1. Выучите следующие слова и словосочетания:

1. disease — болезнь, заболевание

2. communicable - contagious — инфекционный, зараз­ный

3. outbreak — вспышка, внезапное появление

4. investigation — исследование, изучение

5. reveal — открывать, обнаруживать

6. unbiased — беспристрастный, объективный

7. exposure — воздействие

8. mortality — смертность, летальность

9. morbidity — заболеваемость; болезненность

10. causal relationship — причинная связь

11. outcome — результат, итог

12. transmission — передача, перенос

13. blood — кровь

14. saliva — слюна

2. Прочитайте и переведите следующие интернациональные слова:

epidemiology, epidemiologist, epidemics, collection, analysis, fac­tor, model, process, discipline, philosophy, informatics, sociology, so­cial, biology, biological, chemicals, risk, alcohol, stress, agent, medi­cal, viral, virus, horizontal, vertical, mechanism, infect, infected, in­fection, symptom, period, incubation, individual, region, proportion.

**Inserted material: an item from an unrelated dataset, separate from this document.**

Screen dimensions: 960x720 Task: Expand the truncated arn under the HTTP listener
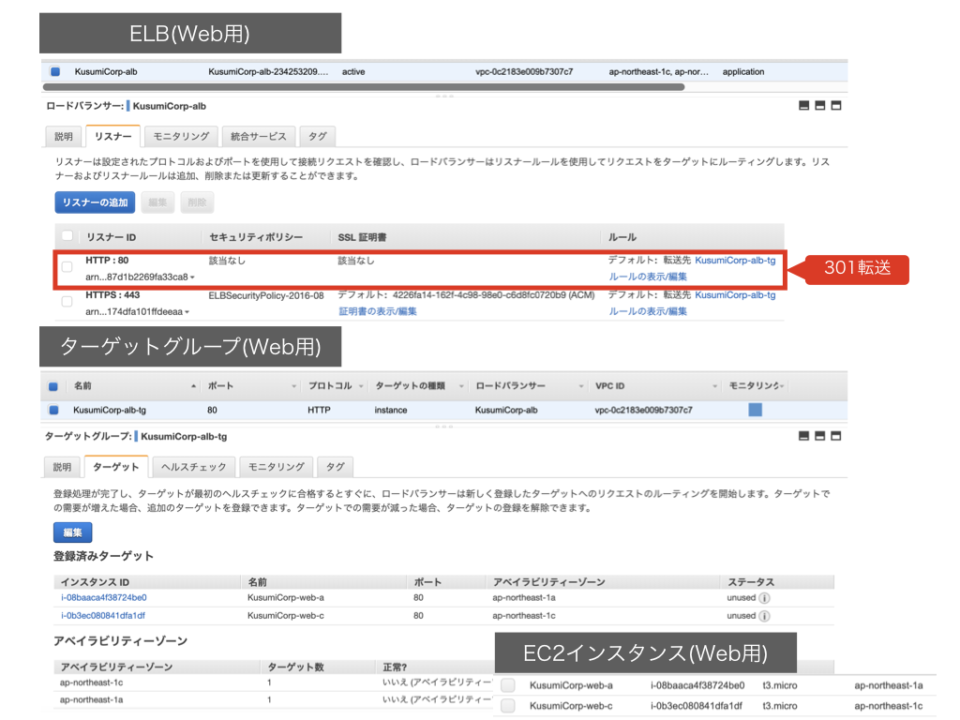pos(192,277)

3. Прочитайте текст и ответьте на следующие вопросы.

1. What is epidemiology?

2. What does work of epidemiologists consist of?

3. What is the purpose of epidemiological studies?

4. What is the difference between vertical and horizontal vi­rus transmission?

5. What goes first: period of communicability or incubation period?

6. What is more serious: epidemics or pandemics?

Epidemiology

Epidemiology is the study of factors affecting the health and illness of populations. In the work of communicable and non- communicable diseases, the work of epidemiologists range from outbreak investigation to data collection and analysis including the development of statistical models. Epidemiologists may draw on a number of other scientific disciplines such as biology in un­derstanding disease processes and social science disciplines in­cluding sociology and philosophy in order to better understand risk factors.

Epidemiological studies are aimed, where possible, at revealing unbiased relationships between exposures such as alcohol or smok­ing, biological agents, stress, or chemicals to mortality or morbidity. Identifying causal relationships between these exposures and out­comes are important aspects of epidemiology. Modern epidemiolo­gists use informatics as a tool.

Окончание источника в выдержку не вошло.